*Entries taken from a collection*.

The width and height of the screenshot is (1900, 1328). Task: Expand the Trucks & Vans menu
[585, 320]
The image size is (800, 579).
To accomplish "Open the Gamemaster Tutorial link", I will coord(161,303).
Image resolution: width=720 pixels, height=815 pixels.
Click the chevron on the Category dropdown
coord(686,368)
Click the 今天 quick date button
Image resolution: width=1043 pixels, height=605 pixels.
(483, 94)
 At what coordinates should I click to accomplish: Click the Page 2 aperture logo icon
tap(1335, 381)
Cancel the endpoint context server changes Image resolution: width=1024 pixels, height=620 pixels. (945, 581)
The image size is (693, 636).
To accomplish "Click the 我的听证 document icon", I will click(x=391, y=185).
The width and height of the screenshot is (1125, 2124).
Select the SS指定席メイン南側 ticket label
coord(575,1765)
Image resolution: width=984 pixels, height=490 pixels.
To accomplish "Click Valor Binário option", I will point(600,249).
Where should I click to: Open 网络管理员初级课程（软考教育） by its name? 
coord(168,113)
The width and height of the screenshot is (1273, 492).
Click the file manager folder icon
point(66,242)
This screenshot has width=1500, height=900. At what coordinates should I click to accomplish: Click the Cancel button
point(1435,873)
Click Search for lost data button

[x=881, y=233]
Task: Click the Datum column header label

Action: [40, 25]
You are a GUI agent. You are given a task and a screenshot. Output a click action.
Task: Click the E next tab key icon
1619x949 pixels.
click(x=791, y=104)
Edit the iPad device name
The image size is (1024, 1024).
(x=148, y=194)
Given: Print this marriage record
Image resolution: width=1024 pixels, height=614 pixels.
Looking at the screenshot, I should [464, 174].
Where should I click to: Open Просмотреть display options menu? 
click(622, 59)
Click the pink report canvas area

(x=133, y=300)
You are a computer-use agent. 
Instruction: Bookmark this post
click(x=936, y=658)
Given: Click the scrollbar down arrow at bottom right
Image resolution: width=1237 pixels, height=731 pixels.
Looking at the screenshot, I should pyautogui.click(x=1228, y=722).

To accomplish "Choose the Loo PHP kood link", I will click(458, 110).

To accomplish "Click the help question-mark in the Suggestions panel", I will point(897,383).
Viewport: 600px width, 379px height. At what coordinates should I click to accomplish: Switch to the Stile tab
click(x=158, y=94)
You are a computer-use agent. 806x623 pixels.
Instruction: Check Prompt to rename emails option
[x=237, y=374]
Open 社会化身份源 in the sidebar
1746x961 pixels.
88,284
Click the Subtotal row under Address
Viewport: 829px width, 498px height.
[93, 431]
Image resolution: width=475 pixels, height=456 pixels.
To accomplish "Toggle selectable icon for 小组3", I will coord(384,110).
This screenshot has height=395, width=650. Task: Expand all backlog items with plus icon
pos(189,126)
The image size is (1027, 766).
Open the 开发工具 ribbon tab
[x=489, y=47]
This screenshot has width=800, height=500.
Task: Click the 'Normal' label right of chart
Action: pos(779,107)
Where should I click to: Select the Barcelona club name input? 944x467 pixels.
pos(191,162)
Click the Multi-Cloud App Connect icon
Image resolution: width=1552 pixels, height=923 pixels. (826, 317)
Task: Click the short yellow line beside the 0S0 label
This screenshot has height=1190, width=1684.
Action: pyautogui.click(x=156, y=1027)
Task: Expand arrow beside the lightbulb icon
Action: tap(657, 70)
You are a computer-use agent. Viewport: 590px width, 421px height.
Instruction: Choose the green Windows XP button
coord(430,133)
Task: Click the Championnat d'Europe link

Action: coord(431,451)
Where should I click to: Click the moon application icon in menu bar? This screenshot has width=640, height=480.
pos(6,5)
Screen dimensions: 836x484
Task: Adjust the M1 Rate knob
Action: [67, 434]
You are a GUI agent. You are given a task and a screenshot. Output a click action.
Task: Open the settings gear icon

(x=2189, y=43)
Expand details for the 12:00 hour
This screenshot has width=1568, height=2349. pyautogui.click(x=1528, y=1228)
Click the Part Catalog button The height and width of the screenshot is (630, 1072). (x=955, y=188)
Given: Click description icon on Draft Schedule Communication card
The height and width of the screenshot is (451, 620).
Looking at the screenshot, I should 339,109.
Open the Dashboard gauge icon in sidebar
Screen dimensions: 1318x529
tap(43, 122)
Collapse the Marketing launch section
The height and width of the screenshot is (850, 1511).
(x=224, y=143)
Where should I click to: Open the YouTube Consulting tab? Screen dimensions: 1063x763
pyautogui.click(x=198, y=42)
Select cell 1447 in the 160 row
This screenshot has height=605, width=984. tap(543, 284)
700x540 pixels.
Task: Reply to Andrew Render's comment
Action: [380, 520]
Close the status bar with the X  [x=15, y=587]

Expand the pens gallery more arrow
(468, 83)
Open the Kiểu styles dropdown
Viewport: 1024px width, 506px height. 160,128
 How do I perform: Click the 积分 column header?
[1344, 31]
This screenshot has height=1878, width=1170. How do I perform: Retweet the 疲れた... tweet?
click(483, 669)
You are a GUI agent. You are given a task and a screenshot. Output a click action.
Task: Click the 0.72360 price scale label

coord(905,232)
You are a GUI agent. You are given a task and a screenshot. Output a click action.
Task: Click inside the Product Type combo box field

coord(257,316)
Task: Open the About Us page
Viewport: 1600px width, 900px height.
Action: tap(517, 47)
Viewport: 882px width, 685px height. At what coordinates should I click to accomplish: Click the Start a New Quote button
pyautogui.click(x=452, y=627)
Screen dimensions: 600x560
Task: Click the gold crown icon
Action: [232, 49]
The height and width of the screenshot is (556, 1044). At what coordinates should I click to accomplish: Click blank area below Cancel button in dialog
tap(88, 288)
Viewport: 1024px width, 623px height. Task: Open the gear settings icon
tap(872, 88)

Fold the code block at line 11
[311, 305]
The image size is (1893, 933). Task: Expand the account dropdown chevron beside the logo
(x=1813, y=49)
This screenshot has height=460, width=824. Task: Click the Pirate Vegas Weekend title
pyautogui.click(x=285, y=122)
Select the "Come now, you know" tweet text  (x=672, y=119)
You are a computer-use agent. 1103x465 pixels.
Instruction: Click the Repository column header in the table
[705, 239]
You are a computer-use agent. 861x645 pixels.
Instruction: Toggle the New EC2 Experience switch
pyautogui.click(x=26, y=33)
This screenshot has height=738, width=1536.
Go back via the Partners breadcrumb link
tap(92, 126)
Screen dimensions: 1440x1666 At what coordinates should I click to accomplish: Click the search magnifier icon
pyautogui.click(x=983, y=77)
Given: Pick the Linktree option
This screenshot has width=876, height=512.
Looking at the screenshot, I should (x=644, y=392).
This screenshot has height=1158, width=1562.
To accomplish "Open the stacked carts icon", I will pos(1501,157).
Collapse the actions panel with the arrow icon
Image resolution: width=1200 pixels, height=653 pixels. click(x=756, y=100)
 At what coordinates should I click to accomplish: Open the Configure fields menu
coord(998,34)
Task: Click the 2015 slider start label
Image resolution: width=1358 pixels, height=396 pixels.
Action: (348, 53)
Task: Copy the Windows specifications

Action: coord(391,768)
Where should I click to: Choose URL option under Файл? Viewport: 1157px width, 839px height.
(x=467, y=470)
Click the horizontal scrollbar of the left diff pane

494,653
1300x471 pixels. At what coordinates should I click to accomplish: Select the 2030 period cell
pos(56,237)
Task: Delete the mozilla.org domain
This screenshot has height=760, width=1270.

*YOUR TASK*.
The word to find is "computer". Copy every line of the records that holds it.

*REPLY*.
You are a computer-use agent. 
You are a computer-use agent. 806x623 pixels.
You are a computer-use agent. Viewport: 590px width, 421px height.
You are a computer-use agent. 1103x465 pixels.
You are a computer-use agent. 861x645 pixels.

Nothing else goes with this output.